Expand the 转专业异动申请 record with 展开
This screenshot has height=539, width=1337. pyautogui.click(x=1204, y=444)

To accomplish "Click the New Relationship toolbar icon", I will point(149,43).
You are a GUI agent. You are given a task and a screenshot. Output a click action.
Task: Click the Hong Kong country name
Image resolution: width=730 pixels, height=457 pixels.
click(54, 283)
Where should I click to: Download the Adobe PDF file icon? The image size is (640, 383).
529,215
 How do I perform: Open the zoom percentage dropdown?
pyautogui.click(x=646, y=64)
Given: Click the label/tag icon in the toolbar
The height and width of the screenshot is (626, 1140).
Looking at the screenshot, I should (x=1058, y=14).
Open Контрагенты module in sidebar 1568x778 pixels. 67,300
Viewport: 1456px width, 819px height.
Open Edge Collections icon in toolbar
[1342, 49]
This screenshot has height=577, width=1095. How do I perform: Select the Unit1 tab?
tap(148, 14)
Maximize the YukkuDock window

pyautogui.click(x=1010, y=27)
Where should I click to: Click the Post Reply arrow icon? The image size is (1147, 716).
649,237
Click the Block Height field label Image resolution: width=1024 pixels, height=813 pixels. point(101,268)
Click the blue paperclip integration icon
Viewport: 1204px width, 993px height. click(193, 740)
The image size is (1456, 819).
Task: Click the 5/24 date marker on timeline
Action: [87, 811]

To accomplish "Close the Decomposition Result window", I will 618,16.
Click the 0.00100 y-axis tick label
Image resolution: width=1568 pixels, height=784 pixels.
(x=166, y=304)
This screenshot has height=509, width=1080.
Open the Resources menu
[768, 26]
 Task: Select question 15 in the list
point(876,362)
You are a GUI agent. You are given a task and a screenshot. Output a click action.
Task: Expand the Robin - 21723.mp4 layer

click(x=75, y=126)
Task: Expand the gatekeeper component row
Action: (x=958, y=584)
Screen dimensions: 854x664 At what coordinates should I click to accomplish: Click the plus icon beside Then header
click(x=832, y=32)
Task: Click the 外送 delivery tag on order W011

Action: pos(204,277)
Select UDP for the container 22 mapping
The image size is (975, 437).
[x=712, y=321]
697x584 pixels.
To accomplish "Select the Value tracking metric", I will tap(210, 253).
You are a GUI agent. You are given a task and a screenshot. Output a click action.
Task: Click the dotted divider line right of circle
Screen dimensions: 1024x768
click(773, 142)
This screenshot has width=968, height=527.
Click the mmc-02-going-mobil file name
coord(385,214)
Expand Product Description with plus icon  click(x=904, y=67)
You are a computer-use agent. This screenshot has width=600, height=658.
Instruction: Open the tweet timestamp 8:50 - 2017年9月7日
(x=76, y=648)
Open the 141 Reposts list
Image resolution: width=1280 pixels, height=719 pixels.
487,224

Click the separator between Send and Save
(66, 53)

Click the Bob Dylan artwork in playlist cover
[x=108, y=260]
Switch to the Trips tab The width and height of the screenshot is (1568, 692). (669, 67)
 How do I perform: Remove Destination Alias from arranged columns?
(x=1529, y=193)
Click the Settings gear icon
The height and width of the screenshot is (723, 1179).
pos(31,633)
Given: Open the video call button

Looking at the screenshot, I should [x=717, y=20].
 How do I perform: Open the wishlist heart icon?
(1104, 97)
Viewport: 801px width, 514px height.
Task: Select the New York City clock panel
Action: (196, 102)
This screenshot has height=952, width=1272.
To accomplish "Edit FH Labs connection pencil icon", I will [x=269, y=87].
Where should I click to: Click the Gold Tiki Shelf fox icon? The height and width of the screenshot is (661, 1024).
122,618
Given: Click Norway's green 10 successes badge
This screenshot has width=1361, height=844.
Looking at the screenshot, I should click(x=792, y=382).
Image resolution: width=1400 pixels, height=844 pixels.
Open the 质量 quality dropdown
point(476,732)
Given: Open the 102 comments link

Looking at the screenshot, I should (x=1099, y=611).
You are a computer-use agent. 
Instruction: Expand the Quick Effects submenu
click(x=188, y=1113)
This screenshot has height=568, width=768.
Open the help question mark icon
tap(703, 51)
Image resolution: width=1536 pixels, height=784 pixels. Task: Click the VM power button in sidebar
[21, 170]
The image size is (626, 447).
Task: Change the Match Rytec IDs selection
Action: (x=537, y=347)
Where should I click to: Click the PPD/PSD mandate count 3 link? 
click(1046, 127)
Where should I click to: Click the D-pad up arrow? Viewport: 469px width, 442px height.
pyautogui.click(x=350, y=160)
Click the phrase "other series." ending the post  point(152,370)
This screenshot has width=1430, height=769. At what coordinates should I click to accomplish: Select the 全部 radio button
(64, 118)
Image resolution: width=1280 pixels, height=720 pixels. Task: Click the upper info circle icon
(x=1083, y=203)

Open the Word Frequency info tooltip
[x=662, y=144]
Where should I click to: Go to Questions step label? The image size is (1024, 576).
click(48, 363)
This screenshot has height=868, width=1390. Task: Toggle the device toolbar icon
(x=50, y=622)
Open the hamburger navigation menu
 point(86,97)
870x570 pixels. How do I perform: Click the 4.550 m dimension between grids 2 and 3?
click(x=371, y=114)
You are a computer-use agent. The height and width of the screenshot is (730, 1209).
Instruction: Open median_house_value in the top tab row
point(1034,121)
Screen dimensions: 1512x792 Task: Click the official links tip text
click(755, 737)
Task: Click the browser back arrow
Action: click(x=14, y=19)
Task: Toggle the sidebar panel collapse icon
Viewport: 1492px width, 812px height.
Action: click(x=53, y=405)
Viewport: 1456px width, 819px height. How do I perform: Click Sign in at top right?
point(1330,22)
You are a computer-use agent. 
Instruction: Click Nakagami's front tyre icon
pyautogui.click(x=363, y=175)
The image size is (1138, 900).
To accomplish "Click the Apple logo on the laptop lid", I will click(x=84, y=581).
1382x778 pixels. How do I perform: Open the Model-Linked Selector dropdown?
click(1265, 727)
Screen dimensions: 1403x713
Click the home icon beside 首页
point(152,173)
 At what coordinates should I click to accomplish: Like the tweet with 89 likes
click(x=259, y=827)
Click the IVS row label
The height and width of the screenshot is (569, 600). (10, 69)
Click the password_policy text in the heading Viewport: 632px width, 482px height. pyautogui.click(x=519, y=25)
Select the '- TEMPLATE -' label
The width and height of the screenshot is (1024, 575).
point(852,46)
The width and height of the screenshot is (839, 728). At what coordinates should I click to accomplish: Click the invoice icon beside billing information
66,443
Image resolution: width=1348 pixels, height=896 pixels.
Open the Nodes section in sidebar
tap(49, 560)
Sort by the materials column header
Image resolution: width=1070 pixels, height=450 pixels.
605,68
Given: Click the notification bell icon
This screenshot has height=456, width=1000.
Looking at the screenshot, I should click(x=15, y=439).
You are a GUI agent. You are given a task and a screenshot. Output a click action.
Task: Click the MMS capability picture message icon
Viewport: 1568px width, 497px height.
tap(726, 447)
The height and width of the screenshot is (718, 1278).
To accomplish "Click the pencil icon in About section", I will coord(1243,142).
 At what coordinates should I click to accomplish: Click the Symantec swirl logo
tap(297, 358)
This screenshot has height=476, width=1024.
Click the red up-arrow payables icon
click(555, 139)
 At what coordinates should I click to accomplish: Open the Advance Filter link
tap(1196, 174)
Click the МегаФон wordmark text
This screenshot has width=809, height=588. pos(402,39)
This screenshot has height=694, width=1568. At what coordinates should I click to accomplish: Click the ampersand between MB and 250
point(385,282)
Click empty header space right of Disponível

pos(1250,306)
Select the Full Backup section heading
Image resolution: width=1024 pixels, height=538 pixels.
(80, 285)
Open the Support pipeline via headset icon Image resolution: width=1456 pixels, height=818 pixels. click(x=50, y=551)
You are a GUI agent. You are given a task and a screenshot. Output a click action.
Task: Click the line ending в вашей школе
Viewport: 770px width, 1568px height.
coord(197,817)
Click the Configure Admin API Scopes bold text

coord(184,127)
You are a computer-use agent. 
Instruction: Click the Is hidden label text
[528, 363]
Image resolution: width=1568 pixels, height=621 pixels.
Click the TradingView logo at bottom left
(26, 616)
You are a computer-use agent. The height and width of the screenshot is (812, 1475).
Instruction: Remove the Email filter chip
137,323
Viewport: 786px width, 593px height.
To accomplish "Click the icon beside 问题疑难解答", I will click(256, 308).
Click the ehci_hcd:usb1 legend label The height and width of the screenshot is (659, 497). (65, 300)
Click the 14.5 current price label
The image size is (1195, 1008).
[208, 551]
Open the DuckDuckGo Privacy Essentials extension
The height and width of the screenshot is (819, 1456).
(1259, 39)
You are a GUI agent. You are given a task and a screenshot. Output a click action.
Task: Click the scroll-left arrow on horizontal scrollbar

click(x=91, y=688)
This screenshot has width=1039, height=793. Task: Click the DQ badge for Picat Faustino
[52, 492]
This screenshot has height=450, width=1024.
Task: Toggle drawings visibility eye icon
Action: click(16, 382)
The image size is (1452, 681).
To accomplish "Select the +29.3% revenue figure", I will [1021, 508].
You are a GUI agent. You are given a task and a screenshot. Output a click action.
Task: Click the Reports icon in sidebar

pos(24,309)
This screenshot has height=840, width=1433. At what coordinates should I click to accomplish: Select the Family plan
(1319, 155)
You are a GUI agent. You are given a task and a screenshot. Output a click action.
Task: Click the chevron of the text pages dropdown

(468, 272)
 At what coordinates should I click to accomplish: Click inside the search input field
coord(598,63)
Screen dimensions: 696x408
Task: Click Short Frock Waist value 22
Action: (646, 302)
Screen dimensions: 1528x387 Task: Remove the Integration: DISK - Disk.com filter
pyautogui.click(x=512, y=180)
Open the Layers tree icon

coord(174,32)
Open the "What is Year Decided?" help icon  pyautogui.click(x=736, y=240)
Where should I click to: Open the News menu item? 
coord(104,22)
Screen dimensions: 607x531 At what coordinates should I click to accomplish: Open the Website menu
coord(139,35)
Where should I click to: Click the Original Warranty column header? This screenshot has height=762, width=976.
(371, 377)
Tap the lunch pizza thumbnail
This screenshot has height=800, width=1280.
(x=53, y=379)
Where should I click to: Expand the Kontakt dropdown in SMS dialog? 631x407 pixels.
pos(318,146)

══════════

### Exercise details
Copy the lines between the ones holding "Click the blue paperclip integration icon" and "Action: (x=958, y=584)", inclusive, with "tab" in place of "menu" and everything else the same.

### Solved problem
Click the blue paperclip integration icon
Viewport: 1204px width, 993px height. click(193, 740)
The image size is (1456, 819).
Task: Click the 5/24 date marker on timeline
Action: [87, 811]

To accomplish "Close the Decomposition Result window", I will 618,16.
Click the 0.00100 y-axis tick label
Image resolution: width=1568 pixels, height=784 pixels.
(x=166, y=304)
This screenshot has height=509, width=1080.
Open the Resources tab
[768, 26]
 Task: Select question 15 in the list
point(876,362)
You are a GUI agent. You are given a task and a screenshot. Output a click action.
Task: Expand the Robin - 21723.mp4 layer

click(x=75, y=126)
Task: Expand the gatekeeper component row
Action: (x=958, y=584)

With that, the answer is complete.